A final desirable feature may be the ability to reliably identify differences in context or environment using task performance. This is something I care a lot about in my research on the effects of indoor environments on people. For example, to test whether an environment, like an office, helps people sustain attention, I’d be looking for an attention measure that responds reliably to changes in environmental conditions.

Different kinds of reliability and sensitivity are desirable for different research questions, and there is no experimental task that can do it all. With the recent thoughtful discussion on how to move forward from the replicability crisis, considering what we seek to replicate and why will help the field grow.

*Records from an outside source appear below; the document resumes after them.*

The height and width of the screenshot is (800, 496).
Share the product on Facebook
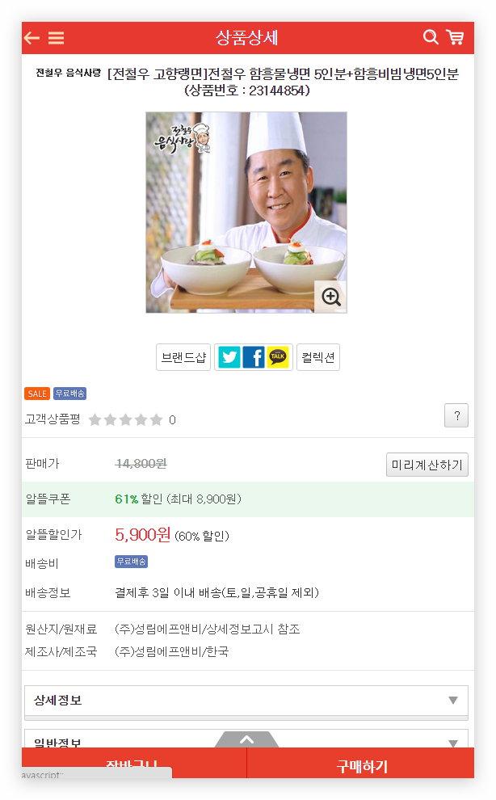coord(254,357)
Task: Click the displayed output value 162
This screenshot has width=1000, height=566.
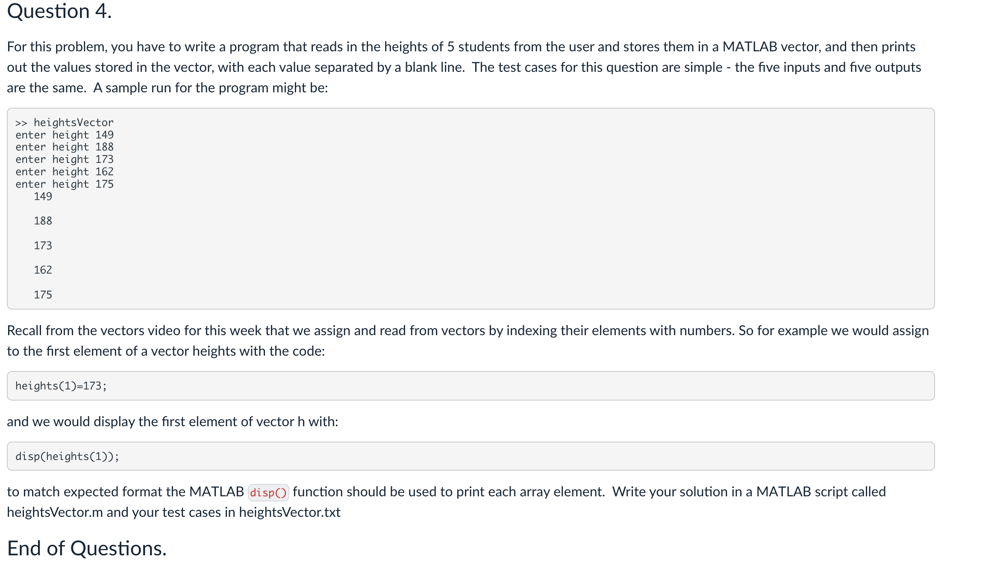Action: click(x=43, y=270)
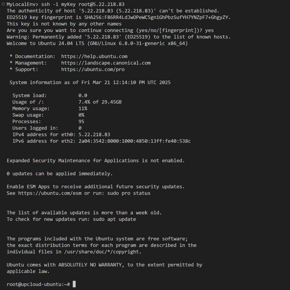Click the root@upcloud-ubuntu shell prompt
Viewport: 290px width, 290px height.
click(38, 284)
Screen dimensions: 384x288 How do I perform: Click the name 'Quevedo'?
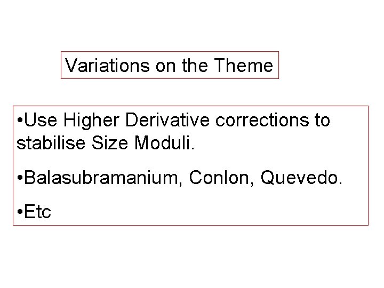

Psychonomics article featured in this post:

Zwaan, R. A., Pecher, D., Paolacci, G., Bouwmeester, S., Verkoeijen, P., Dijkstra, K., Zeelenberg, R. (2017). Participant Nonnaiveté and the reproducibility of cognitive psychology. Psychonomic Bulletin & Review. DOI: 10.3758/s13423-017-1348-y.

Author

  • Anja Jamrozik is a behavioral scientist and consultant working to improve the design of our built environment. She is currently a consultant at a lab dedicated to understanding the interaction between health and well-being and indoor environments, where she tests the environment's impact on people: their cognitive function, productivity, feelings, comfort, and well-being. Anja received her B.Sc. in Psychology and Cognitive Science from McGill University and her Ph.D. in Cognitive Psychology from Northwestern University, where her research focused on higher-order cognition, including analogical reasoning, metaphoric comparison, and spatial and relational language. She later completed a postdoctoral research fellowship in Cognitive Neuroscience at the University of Pennsylvania, where her research focused on the development of abstract concepts, diversity in people’s use of spatial and relational language, and real-world consequences of aesthetic preferences.